Get ready for it….it is shockingly simple…your commitment to it is the only thing necessary to make it a success.


The best way to get your employees to be proactive on a daily basis is to talk to them every day.  Crazy concept I know, but there is a twist.  It is what you say and the consistency of your behavior that will make the difference.  Here is what you can do to improve employee pro-activity.


The consistency of your behavior matters:

If you are in the same building, on the road, or have decentralized employees…no matter where they or you are located, call them at roughly the same time every day, every other day or once a week.  You decide how proactive you want them to be and that is how often you should be calling.  But the consistency your behavior is what is important.  They need to come to expect your call.


Here is what you say when you call, every time you call:

“So…what do you have for me?”  At first there will be silence.  You may get a response like “what are you talking about?”.  Be prepared to push the conversation by asking, “what are today’s updates?”  “What is the status of x, y or z?”  “Tell me something exciting that you are working on.”  By pushing this dialog you will spark a nerve in your employee.  After they give you some update on their day, ask them “Do you need anything from me?”

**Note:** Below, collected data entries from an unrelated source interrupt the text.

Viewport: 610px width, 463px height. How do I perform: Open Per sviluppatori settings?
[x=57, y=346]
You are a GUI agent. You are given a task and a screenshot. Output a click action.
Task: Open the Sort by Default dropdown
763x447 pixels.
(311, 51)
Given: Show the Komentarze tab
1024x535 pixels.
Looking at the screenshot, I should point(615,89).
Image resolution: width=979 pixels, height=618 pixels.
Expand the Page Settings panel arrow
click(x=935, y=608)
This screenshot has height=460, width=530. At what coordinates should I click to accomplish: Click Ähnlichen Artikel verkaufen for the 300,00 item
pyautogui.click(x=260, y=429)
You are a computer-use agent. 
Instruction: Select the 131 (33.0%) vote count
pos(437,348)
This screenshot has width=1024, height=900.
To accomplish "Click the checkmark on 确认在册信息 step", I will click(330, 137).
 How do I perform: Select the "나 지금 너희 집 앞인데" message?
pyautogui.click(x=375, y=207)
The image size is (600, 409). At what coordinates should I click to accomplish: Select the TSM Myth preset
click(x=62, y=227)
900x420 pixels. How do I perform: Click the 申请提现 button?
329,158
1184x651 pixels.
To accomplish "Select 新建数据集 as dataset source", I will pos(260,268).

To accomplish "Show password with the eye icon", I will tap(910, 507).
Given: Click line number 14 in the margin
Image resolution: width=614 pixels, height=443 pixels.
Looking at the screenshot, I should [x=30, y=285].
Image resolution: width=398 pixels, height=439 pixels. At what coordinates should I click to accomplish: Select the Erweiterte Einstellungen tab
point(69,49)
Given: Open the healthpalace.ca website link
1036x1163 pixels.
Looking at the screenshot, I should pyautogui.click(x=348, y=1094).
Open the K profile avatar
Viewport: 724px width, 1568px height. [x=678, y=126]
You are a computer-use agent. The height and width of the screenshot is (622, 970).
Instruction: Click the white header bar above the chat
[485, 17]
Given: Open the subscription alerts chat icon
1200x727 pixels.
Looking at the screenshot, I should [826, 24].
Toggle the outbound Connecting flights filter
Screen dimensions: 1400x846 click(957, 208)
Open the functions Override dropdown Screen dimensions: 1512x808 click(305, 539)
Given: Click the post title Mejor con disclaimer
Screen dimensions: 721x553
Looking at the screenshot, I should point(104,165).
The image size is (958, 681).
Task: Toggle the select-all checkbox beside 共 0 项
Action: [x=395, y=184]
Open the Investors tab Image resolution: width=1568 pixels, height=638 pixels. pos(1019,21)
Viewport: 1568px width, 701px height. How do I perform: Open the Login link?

Make sure you take notes when your employee asks for support:

If they do need something from you, make sure you do it and follow-up with them the next time you call. Lead by example to show the urgency of your work. 


Don’t get pulled into doing all the talking:

Employees have a way of getting their boss to do all the talking, getting updates on things going on above them in the hierarchy.  Don’t get caught up in this trap.  You are calling for one reason.  The call should be short and to the point; your job is to listen, not report to them.


Give out praise for accomplishments:

When your employee gives an update, show your enthusiasm for their work.


Give out silence for their lack of productivity:

When an employee has nothing to report, keep your contact brief, ask a question if you have it from previous updates, and express your interest in a more productive day next time you speak.  Then move on to your next call.


Why does this management tactic work?

  • Your employees will start to expect your calls.  
  • They will not want to be in a position were they are not able to respond to you.
  • They will start taking notes of their accomplishments each day, preparing for their briefing and seeking your enthusiastic approvals of their work. 
  • Good employees will become great ones.
  • Poor employees will either move forward or move themselves out of the line of fire.


What are some additional benefits of this tactic?

  • Work will get done faster, without surprises and with more collaboration.
  • You will have the opportunity to coach employees when needed and break down barriers to getting things done outside of their scope of ability.
  • You will be well informed on your department issues when you are talking to your own management.
  • Weekly and monthly reporting will be streamlined and some even eliminated.  Your employees will no longer be adding fluff to reports; results and future actions are all that will be necessary to keep the dialog moving forward.
  • The more efficient you get at this process, the shorter the amount of time it will take to accomplish it and the more productive you will be, as well as your employees.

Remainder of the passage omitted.